▶ _WHAT THIS TASK INVOLVES_:
Below are the entries to work from; restate word for word the portion that opens with the line containing "Remove Jhon Snow from selected students" and closes with the line containing "The image size is (1024, 532).", keeping both.

▶ _DATA SUPPLIED_:
---

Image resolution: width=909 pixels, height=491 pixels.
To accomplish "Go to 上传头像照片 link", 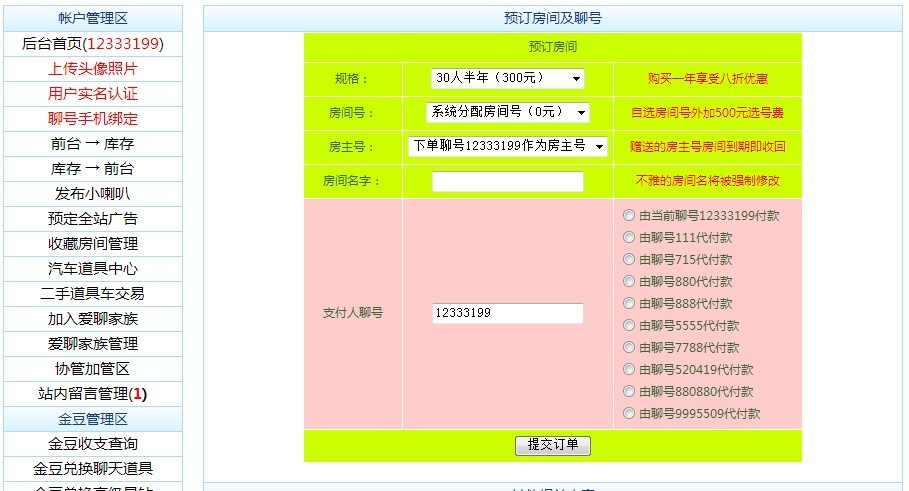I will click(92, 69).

---

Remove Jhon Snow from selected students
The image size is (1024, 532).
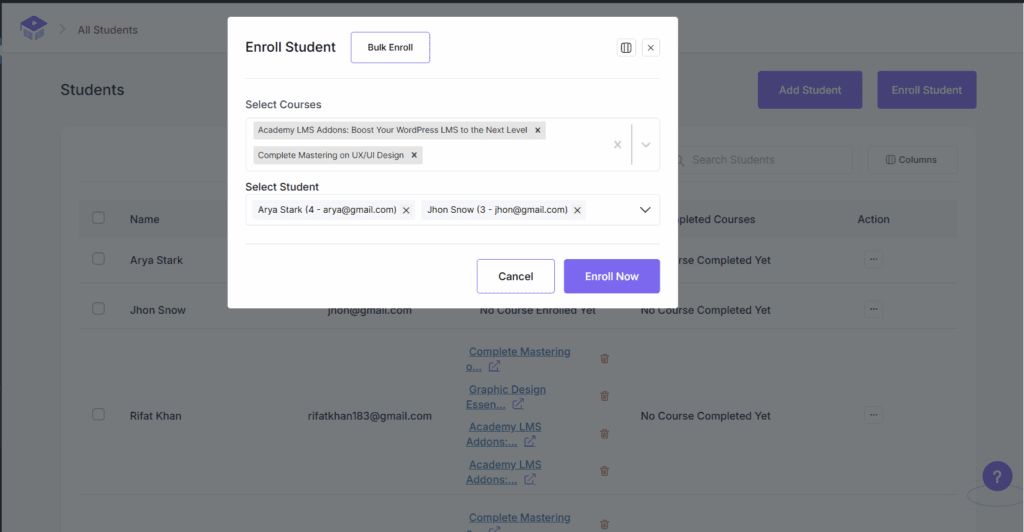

---

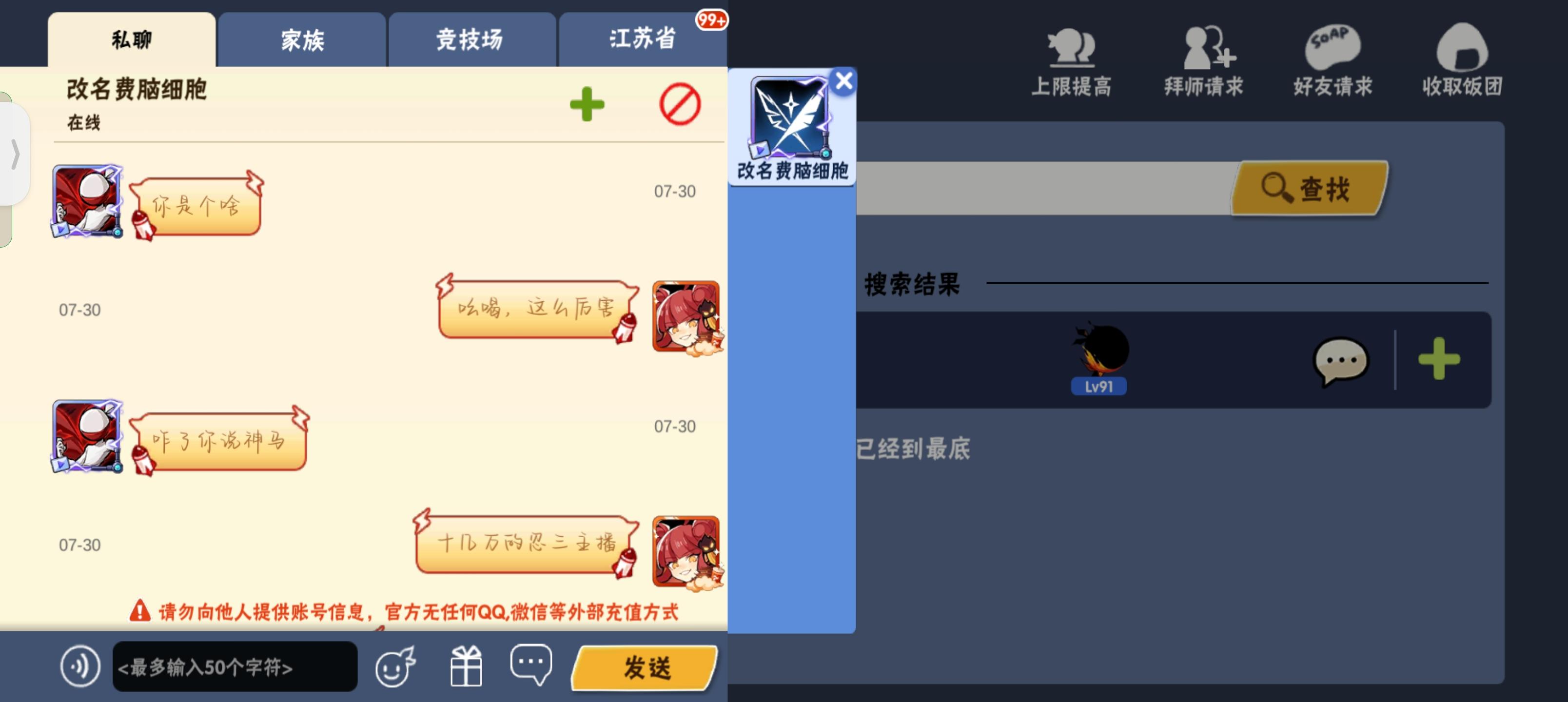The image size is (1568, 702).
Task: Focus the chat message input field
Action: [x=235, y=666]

---

▶ _OUTPUT OF THE TASK_:
Remove Jhon Snow from selected students
The image size is (1024, 532).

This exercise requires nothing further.